La réforme dite « grégorienne » permet donc à la papauté d’imposer sa vision du politique et des rapports sociaux. Les papes y affirment leur pouvoir sur les évêques. Ils réaffirment la primauté de Pierre tout en transformant la portée de cette affirmation. Le pape avait jusqu’à présent une primauté d’honneur sur les autres évêques. Grégoire VII impose le droit du pape à juger en dernier ressort. Il revendique une autorité pleine, entière et immédiate sur l’Église. Il est évêque des évêques qu’il peut déposer ou absoudre. Ses 27 mesures forment le Dictatus papae qui fonde la théocratie pontificale. Les papes affirment également leur pouvoir sur les princes qu’ils peuvent soutenir ou excommunier. Ils affirment enfin leur pouvoir sur l’ensemble des laïcs auxquels ils imposent un effort de moralité. La papauté concentre ses attentes sur le mariage. Elle prohibe les unions à des degrés de parenté trop rapprochés et condamne les répudiations. Elle reste prudente sur ses attentes. Les princes sont en effet les premiers à ne pas appliquer ses règles.

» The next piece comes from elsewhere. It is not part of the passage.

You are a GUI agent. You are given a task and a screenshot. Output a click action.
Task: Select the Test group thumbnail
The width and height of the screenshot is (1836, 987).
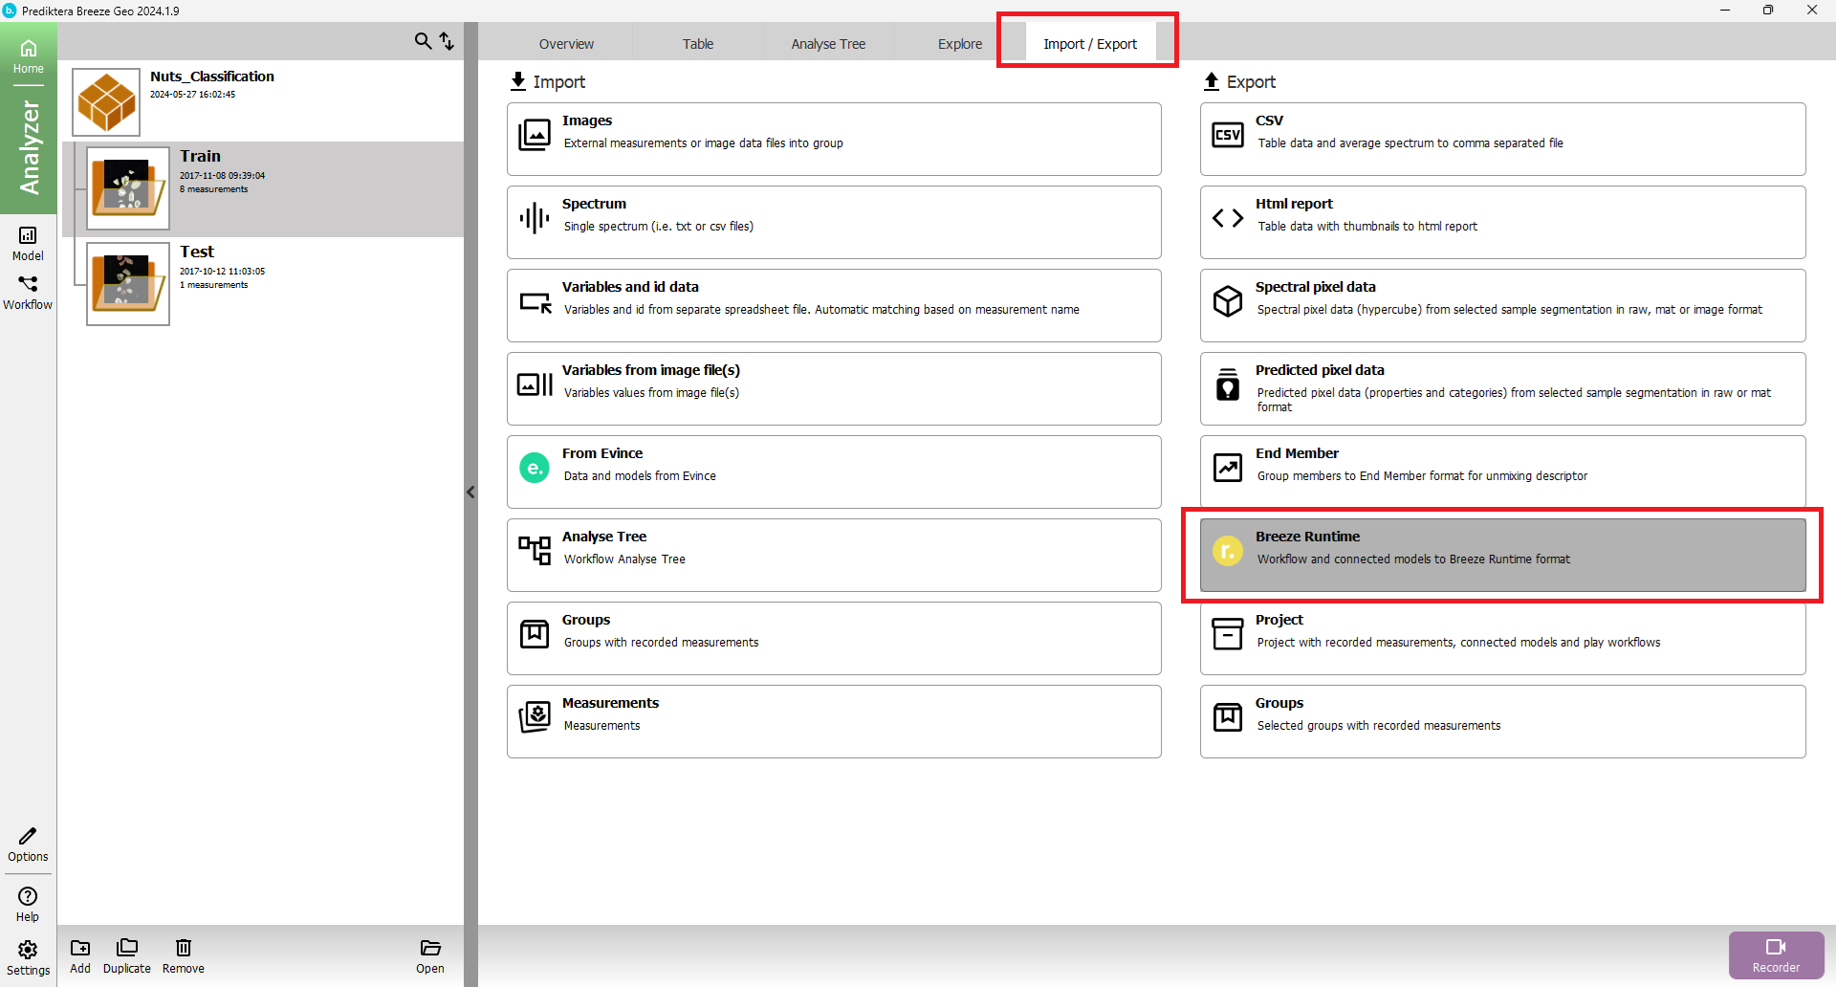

Il peut sembler hasardeux et méthodologiquement contestable de comparer les réformes grégoriennes et protestantes. Néanmoins, si la réforme dite « grégorienne » impose un nouvel ordre politique et social en accordant la primauté à la papauté et en soumettant les laïcs à l’ordre ecclésiastique, les réformes protestantes sont des remises en cause de cet ordre construit[2]. Les attentes spirituelles restent le moteur des réformes mais les rapports de force ont changé. La primauté de la papauté est notamment remise en cause.

Jean-Marc GOGLIN

[1] Pour une introduction à l’histoire religieuse du Moyen Âge : J.M. GOGLIN, Histoire du christianisme latin médiéval, C.T.U. de Rouen, cours de licence,  https://cel.archives-ouvertes.fr/cel-01137317v1

[2] M. PACAUT, La théocratie, Paris, Desclée, 1989. C. MORRIS, The Papal Monarchy: The Western Church from 1050 to 1250, Oxford, Oxford University Press, 1989.